Well, check and check. Chef-owner Pascal Oudin’s 2-month-old Brasserie is a more casual, more affordable version of his longstanding Pascal’s on Ponce, also in Coral Gables. And it serves lots and lots of skinny fries, which alternate between being hot, crispy and salty and cool, limp and bland.
Inconsistent dishes draped a wet blanket over my experiences at Brasserie Central, and while table service improved with each visit, the restaurant’s floor staff displayed amateurish behavior too often to be taken seriously in this upscale mall environment. One night, a hostess indiscriminately spritzed a cloud of Windex toward my dining mate’s head; on another, a manager made a scene by ordering a tourist to stop snapping pictures of the restaurant’s open kitchen.
That kitchen has the ability to strike comfort-food gold. I found it in country-style dishes like Brasserie’s escargots — meaty and nearly floating in individual puddles of garlic-parsley butter — and a proper onion soup with three islands of baguette rounds under melted Gruyère.
Boudin blanc is a sleeper hit: a light-as-air veal sausage with truffles, served in a cast-iron pot with simmered golden apples. It’s heady and sweet and savory and the farthest thing from inconsistent; I’ve ordered it multiple times, and it’s always the highlight.
I can’t say the same for a ceramic bowl of brandade. The whipped mix of salt cod and olive oil wasn’t fully emulsified, leaving odd chunks of fish among smooth areas. Steamed mussels — a brasserie classic — showed neither steam nor flavor when they hit our table, just grit and more than a few unopened shells. A thin-sliced pâté of pork and chicken liver would have greatly benefited from the cornichons and Dijon mustard promised on the menu.
While yawn-worthy sides like green beans, glazed carrots and a lettuce salad are available, some dishes come with extras like cafeteria-quality mashed potatoes (lumps, brown gravy and all) and buttered macaroni. These are plated in a corner of big serving dishes, dwarfing their accompanying entrées and taking up all of your table’s prime real estate.
Taking up prime real estate in my freezer: the leftovers of Brasserie’s half-chicken entrée, which will sit there until I overcome the guilt I feel about throwing it out.

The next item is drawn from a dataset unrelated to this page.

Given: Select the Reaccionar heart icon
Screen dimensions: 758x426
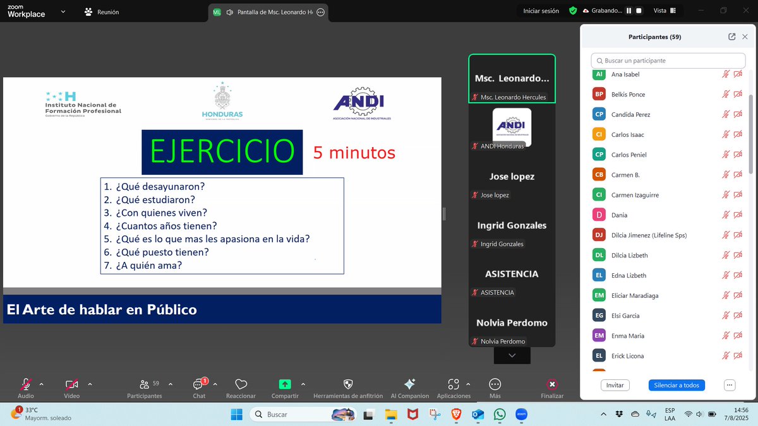Looking at the screenshot, I should point(241,385).
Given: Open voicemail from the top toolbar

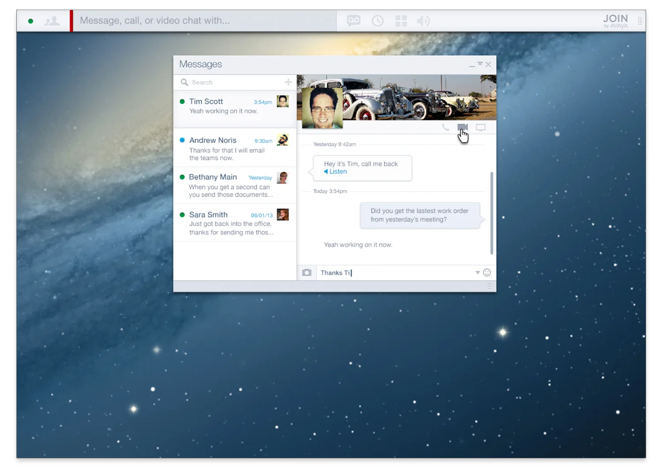Looking at the screenshot, I should [353, 20].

I pulled and tugged at its skin with an inadequate dinner knife until getting to its dry, stringy meat.
I hoped hearty cassoulet would save the day, and I didn’t hesitate to order it when my favorite French dish of all time was a verbal special on a cool night. Something got lost in translation, as a garlicky Toulouse sausage was riddled with fatty pebbles, what were supposed to be slow-simmered white beans were (I’m 99 percent sure) pinto beans, and the whole one-texture wonder lacked toasted breadcrumbs or anything to break up its brown, mushy monotony. At $35, it’s an unacceptable version of a dish born from peasant roots.
Grainy pastry cream marred an otherwise serviceable Napoleon; coffee flavor stood out among a trio of pots de crème.
Brasserie Central occupies an enviable indoor-outdoor space in a highly visible part of Coral Gables, a town where the restaurant’s proprietor has a proven track record of satisfying customers. With more consistent food and service, his rustic French brasserie could come to be as satisfying as its fine-dining sibling.